Last but not least, PCMark 8 Storage shows two very conflicting views. In terms of pure bandwidth (throughput), the numbers are similar to our file copy test. This is what happens when the bottleneck is your storage subsystem. But if you're doing lots of other things, which is how most people use their PCs, the overall PCMark 8 Storage score reflects this. The SSD 750 delivers 80 percent higher throughput compared to a single 850 Pro, but in the overall Score metric it's only 1.6 percent faster. This is why, for many users, going out and spending a lot of money on the fastest SSDs isn't really necessary. If you're just surfing the Internet, playing some games, and doing everyday Microsoft Office work, an SSD will still feel a lot snappier than a hard drive… but even a slow SSD will feel about the same as the fastest SSD.
Storage Matters
With the stage now set, we're ready to start posting new SSD reviews. Ideally, we love the performance offered by NVMe drives, and we're certainly looking forward to Intel and Micron's XPoint Technology. They've told us that we should see consumer and enterprise class SSDs using XPoint in 2016, which is awesome… but we'll believe it when we see it. Unfortunately, for the vast majority of users, the cost of current NVMe drives is very high, plus you need a compatible motherboard. That means SATA is still a viable option, and in many cases it may simply be the best solution.
Do you want a 1.2TB Intel SSD 750 taking up a PCIe slot, or would you rather save $600 and give up a bit of capacity and a moderate amount of real-world performance by going with a 1TB 850 Pro? Or save an additional $100 and move to the 1TB 850 EVO? Our benchmarks also show that sticking two SSDs together in RAID 0 can definitely improve performance over a single drive, so if you're not space constrained that's a compelling alternative to expensive hardware.
As we go forward with SSD reviews, these drives are the heavyweights that you need to beat. If you make an NVMe drive that costs as much as the Intel SSD 750, it needs to at least equal it on performance and features. Alternatively, less expensive NVMe offerings that clearly beat SATA drives but may not reach the top of the charts are worth considering. On the SATA side of things, the Samsung 850 Pro and 850 EVO deliver great performance, with the EVO priced extremely competitively.
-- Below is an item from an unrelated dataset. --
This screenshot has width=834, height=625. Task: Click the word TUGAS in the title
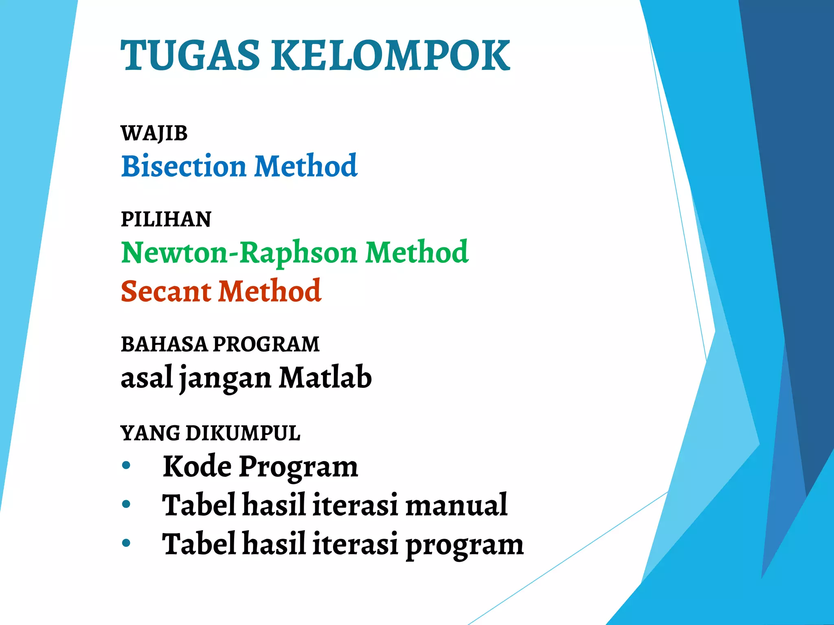190,55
Drives either need to beat Samsung on price, features, and/or performance to stand a chance.
Given the newness of NVMe and M.2 drives, along with their associated cost and hardware requirements, there's still a big market for SATA drives. Perhaps by the time Cannonlake rolls out, we'll see pricing on NVMe drives reach the point where they're no longer out of reach of mainstream users. And if we're lucky, we'll also have an interface to our storage devices with enough bandwidth to run multiple NVMe drives at full performance. With 3D-NAND, XPoint, and other new technologies, the next couple of years in the SSD arena are sure to prove exciting.